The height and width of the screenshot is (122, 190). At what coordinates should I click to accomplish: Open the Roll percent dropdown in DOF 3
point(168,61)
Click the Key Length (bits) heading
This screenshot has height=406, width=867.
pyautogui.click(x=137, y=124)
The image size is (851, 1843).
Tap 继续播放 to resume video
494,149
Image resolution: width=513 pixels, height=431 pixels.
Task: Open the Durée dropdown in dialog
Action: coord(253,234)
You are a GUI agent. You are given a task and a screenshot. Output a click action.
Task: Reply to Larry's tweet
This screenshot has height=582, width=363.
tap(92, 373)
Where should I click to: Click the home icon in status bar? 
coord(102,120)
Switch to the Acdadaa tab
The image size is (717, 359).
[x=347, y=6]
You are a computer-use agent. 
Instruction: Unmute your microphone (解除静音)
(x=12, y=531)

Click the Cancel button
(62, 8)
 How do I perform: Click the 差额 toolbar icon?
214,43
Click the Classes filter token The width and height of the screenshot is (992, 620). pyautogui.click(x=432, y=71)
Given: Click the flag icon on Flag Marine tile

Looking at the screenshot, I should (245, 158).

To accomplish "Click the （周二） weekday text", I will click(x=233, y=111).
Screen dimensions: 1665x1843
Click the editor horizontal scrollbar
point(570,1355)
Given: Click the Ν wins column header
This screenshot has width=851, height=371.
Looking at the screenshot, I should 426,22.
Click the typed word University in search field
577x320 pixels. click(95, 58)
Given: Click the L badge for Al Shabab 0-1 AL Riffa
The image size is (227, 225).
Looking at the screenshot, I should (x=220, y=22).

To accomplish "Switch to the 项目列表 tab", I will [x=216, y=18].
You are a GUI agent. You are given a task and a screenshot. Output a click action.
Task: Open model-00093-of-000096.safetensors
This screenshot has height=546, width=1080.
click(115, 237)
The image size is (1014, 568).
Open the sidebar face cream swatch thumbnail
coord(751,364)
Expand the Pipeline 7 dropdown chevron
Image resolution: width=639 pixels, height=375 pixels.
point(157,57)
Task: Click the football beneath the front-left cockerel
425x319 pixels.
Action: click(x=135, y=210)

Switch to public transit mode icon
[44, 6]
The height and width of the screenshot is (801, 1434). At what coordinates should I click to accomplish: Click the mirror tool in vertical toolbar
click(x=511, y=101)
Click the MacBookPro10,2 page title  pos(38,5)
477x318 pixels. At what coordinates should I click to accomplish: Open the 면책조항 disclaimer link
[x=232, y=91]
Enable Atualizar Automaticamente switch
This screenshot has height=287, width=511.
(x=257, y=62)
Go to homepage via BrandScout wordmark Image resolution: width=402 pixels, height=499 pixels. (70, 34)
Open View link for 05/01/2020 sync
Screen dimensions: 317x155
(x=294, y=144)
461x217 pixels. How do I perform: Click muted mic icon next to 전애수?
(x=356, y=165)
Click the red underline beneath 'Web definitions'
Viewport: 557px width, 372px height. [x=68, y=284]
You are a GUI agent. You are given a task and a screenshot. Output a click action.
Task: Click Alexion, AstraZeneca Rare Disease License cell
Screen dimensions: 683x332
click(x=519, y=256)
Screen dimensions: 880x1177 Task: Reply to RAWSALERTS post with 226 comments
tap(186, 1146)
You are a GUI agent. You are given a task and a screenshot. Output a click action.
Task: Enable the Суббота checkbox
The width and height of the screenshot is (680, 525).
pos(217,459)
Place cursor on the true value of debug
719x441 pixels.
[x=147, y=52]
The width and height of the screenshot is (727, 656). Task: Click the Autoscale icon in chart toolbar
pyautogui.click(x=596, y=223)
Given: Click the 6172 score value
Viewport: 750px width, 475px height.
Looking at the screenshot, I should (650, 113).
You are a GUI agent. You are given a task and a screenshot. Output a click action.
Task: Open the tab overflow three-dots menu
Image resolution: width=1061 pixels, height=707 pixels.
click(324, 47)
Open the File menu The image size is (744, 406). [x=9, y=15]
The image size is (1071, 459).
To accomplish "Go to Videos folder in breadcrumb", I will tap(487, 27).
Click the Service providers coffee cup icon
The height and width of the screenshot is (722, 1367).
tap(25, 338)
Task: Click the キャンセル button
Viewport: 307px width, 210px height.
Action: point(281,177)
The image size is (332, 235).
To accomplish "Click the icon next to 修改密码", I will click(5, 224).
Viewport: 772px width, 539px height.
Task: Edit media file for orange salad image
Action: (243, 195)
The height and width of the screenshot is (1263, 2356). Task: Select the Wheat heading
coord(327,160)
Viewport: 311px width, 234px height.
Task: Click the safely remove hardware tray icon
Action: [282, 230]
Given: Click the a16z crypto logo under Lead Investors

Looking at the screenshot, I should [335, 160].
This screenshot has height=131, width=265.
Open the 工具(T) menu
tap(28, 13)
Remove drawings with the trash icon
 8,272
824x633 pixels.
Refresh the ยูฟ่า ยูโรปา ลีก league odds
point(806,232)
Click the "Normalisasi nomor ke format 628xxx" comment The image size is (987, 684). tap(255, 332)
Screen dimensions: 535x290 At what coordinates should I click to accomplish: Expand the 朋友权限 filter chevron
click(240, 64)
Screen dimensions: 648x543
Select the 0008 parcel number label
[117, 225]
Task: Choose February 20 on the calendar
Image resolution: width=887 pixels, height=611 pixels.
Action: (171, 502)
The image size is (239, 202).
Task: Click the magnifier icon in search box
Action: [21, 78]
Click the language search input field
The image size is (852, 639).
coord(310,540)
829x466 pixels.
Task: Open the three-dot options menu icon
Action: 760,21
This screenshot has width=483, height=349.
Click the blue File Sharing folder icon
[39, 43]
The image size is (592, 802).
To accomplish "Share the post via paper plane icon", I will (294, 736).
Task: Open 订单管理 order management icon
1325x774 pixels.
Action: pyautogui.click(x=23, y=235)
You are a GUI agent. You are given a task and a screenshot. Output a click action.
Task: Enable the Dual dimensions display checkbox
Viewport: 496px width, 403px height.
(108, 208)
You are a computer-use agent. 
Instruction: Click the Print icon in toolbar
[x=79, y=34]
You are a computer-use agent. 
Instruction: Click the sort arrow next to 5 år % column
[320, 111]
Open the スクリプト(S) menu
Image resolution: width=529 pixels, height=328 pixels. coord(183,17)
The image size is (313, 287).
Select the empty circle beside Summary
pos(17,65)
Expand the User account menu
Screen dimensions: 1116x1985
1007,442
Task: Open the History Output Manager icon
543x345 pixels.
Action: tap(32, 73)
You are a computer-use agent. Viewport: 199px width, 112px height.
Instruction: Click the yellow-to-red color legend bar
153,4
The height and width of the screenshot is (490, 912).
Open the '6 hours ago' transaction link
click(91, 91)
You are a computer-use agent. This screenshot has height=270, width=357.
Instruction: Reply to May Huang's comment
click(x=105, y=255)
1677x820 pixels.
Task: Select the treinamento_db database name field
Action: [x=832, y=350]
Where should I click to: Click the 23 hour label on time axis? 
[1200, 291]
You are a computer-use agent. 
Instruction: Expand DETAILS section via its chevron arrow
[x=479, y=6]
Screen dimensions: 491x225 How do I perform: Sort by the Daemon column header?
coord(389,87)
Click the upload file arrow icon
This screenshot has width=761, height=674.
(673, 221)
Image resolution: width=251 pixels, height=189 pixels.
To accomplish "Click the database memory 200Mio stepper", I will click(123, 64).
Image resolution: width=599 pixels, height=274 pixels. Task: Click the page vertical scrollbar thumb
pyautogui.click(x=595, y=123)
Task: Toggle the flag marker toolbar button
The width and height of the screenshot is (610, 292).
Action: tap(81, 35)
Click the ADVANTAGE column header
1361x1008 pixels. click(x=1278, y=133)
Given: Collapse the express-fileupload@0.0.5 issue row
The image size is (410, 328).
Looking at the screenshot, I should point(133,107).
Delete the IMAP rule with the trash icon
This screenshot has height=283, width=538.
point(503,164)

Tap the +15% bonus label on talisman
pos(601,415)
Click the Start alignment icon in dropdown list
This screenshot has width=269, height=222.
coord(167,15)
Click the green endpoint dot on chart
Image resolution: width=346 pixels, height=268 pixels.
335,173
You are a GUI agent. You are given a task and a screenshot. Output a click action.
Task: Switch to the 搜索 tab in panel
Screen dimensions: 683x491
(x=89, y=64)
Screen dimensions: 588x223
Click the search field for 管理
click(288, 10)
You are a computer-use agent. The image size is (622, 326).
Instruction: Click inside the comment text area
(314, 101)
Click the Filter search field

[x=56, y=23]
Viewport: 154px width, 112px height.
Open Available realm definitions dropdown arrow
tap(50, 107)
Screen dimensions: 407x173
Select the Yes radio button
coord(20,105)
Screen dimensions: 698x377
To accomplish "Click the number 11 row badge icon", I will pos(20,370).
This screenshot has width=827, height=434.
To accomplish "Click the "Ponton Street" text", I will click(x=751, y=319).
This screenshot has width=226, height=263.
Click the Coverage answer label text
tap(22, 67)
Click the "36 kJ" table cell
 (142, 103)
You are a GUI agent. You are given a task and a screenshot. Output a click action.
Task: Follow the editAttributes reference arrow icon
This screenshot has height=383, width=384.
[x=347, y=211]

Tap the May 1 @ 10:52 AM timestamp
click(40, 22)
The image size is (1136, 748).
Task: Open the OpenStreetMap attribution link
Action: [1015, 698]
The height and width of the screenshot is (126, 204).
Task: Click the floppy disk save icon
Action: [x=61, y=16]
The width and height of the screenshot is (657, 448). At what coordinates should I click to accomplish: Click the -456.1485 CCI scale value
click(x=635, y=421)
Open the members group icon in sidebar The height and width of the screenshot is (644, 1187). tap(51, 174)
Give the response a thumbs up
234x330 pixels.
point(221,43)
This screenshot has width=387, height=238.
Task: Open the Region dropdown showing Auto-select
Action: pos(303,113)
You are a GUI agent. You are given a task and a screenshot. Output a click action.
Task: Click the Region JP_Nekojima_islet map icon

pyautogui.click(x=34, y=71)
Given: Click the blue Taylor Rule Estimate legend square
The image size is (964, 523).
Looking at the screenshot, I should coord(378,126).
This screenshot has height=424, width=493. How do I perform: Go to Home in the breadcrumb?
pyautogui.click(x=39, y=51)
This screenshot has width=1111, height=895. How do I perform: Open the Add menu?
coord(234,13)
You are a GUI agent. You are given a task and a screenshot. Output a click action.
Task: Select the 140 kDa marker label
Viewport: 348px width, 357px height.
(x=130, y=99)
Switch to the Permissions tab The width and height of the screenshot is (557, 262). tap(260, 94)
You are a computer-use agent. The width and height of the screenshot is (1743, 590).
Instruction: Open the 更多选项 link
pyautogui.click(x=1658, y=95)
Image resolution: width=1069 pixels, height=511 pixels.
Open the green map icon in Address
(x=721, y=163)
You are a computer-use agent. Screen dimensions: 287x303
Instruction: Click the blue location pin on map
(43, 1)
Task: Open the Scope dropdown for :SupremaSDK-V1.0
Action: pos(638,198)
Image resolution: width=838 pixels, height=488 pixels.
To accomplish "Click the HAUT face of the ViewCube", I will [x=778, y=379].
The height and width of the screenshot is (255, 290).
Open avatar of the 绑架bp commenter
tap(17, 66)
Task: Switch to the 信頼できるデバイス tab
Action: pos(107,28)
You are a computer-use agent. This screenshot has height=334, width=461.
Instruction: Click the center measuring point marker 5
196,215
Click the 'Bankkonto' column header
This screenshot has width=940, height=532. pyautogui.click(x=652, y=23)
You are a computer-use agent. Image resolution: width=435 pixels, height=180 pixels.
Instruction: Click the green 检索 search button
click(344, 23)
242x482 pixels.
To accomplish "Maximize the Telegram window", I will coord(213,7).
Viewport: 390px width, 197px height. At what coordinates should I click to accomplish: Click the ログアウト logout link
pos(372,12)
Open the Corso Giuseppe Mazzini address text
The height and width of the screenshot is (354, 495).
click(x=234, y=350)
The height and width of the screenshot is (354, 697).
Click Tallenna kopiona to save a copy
══════════════════════════════
**Work request**
Return each line exactly, beginning at the start of the material above and ending at the line that includes "Task: Reply to Larry's tweet", with both of those kept.

**Finished exercise**
The height and width of the screenshot is (122, 190). At what coordinates should I click to accomplish: Open the Roll percent dropdown in DOF 3
point(168,61)
Click the Key Length (bits) heading
This screenshot has height=406, width=867.
pyautogui.click(x=137, y=124)
The image size is (851, 1843).
Tap 继续播放 to resume video
494,149
Image resolution: width=513 pixels, height=431 pixels.
Task: Open the Durée dropdown in dialog
Action: coord(253,234)
You are a GUI agent. You are given a task and a screenshot. Output a click action.
Task: Reply to Larry's tweet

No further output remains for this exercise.